参加者は66名です。プログラムは「高齢者の消費者トラブルについて」をテーマにいたしまして、委員長から基調講演、大分県大分市の現状について、ケーススタディも交えてお話をお伺いいたしまして、消費者庁からも消費者安心アクションプランの御紹介をいただいた上でパネルディスカッションに入りました。地域包括支援センター長の小倉さんですとか、豊後高田市市民課長の山田さんにも御参画いただいて、幅広い形でのパネルディスカッションができました。
パネルディスカッションは1ページから2ページにかけて紹介しておりますけれども、強調されたのは、それぞれのかかわる団体の組織の連携ということと、高齢者被害対応の特有な状況。2つ目のところに書いてありますけれども、契約当事者が70歳以上の相談のうち、40%近くは本人以外の方からのお申し出だということで、こういったところに、情報提供をしていくことの大切さとか、本人と直接会って理解していただくことの大切さが強調されました。
きょうの消費者教育のヒアリングの中でも委員長から紹介されていましたけれども、消費者教育についても、皆さん、かなり関心をお持ちで、これについてもいろいろと御発言があったところです。委員長の総括コメントの要旨を書いていますけれども、大分の方々にとっては、これから、連携を強めてこの問題に対応していただけるような仕組みづくりのお手伝いができたのではないかなと考えております。

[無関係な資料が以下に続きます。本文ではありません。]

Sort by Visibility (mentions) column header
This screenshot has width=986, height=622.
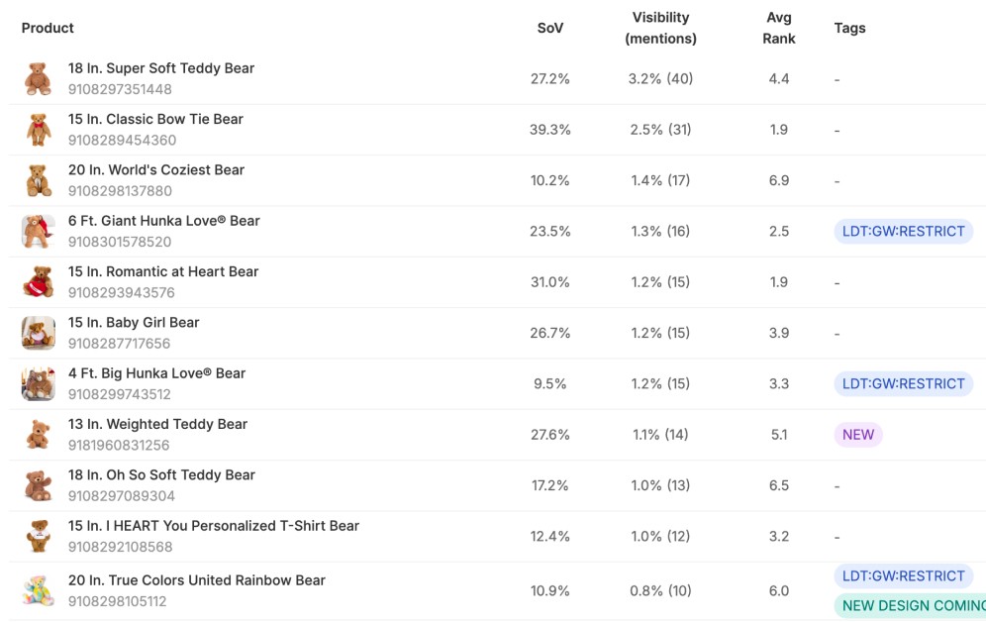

いい機会になったと思っております。
以上です。

○河上委員長 どうもありがとうございました。うちの委員会からは、夏目委員が一緒に参加してくださいました。
本日の議題は以上であります。お忙しい中、審議に御協力いただきまして、ありがとうございました。

≪4.閉会≫

○河上委員長 最後に、事務局から、今後の予定等について説明をお願いいたします。

○原事務局長 次回の委員会につきましては、来週火曜日の4時からということで、「消費者基本計画の検証・評価・監視について」の第2回目、「電気通信事業者の販売方法に係る消費者問題について」を予定しております。

○河上委員長 それでは、本日はこれにて閉会とさせていただきます。